正直に答えたら櫻井は笑い始めやがった。おまけに抱きつく力を強くして。

 

「アハハハハ!フォル君って所かまわず食べちゃいそうな感じがしたのに」

 

「人をレイプ魔みたいに言うな、この野郎」

 

「ふふ・・あはは・・ごめん、やっぱりフォル君をからかうのは楽しいわ」

 

こいつ、人が何もしないのをいい事に。

 

「ん・・・う」

 

また櫻井に唇を奪われる。

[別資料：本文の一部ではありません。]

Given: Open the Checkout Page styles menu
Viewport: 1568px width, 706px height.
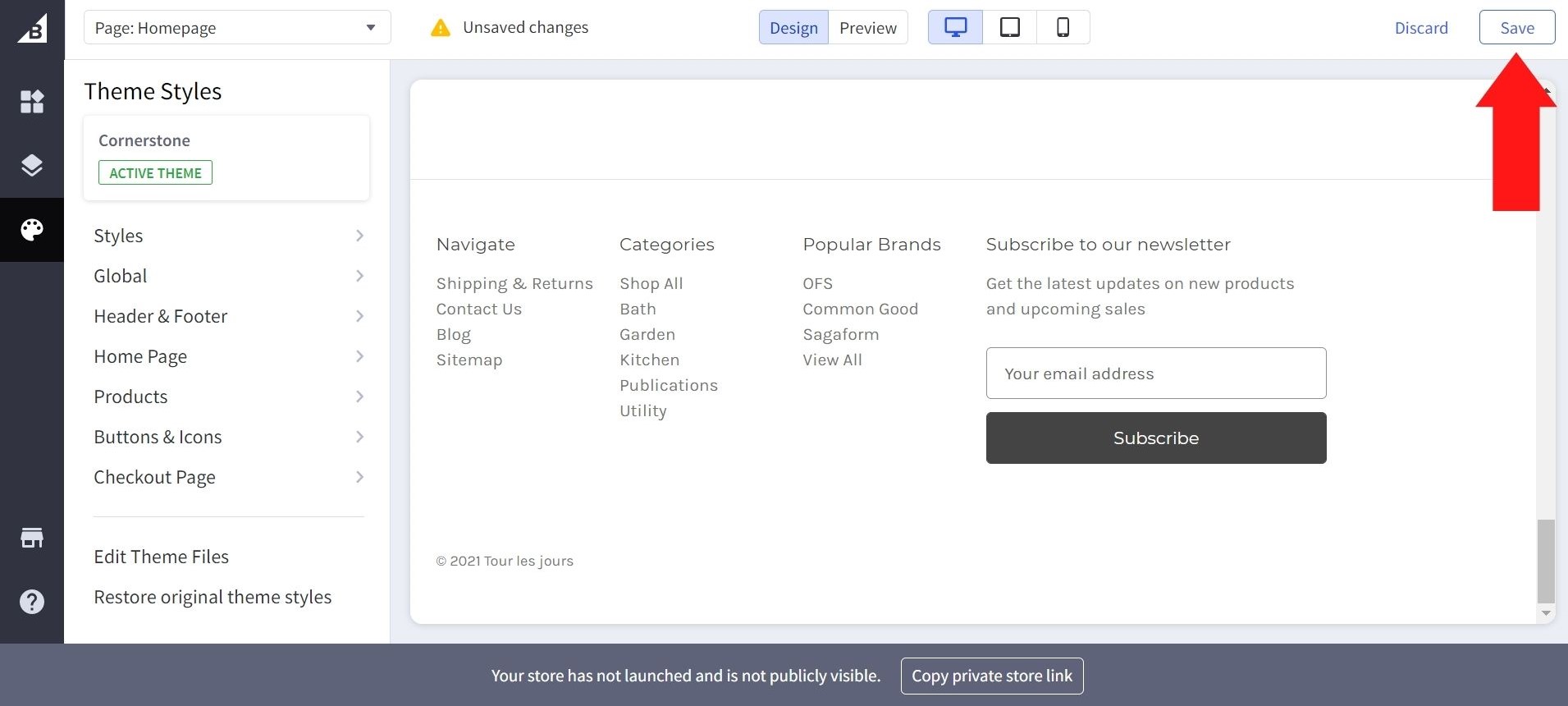Looking at the screenshot, I should coord(227,477).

今度は深く舌まで絡めてきて、それなら応えてやるか。

 

「んんっ!?はぁ・・ん・・・んう」

 

しばらくして息が続かなくなり、お互いに唇を離した。

 

「はぁ・・はぁ・・意外に上手じゃない。フォルくんってば、やっぱり」

 

「おい、変な勘違いするな。お前が舌を絡めてくるから応えてやっただけだっての」

 

こいつ、見れば見るほど良い女じゃねえか。容姿は黒髪でツリ目で、性格は強気で素直じゃなくて放っておけない。完全に俺好みのストライクゾーンだ。

 

「だったら、今度こんな機会があれば私を抱いてよね?貴方を受け入れるつもりだったんだから」

 

「バーロー、こんなにキスされて興奮しないってのがおかしいだろ?場所がアリーナじゃなく部屋だったら抱いてるっつうの」

 

「ウフフ、最初のセリフ・・・漫画に出てくる子供の探偵のセリフじゃない」

 

「るせえよ、櫻井。少しだけ黙ってろ」

 

「え?あ・・・ん」

 

今度は俺から櫻井の唇を奪った。嫌な顔一つせずに受け入れられガッシリと抱きつかれた。

 

そのまま俺達は少しの間、抱き合った後自分達の部屋へ戻った。




画像を見てたら浮かんだので書きました。

螢可愛いよ螢!

ベアトリスと螢は可愛すぎて流出しそうです。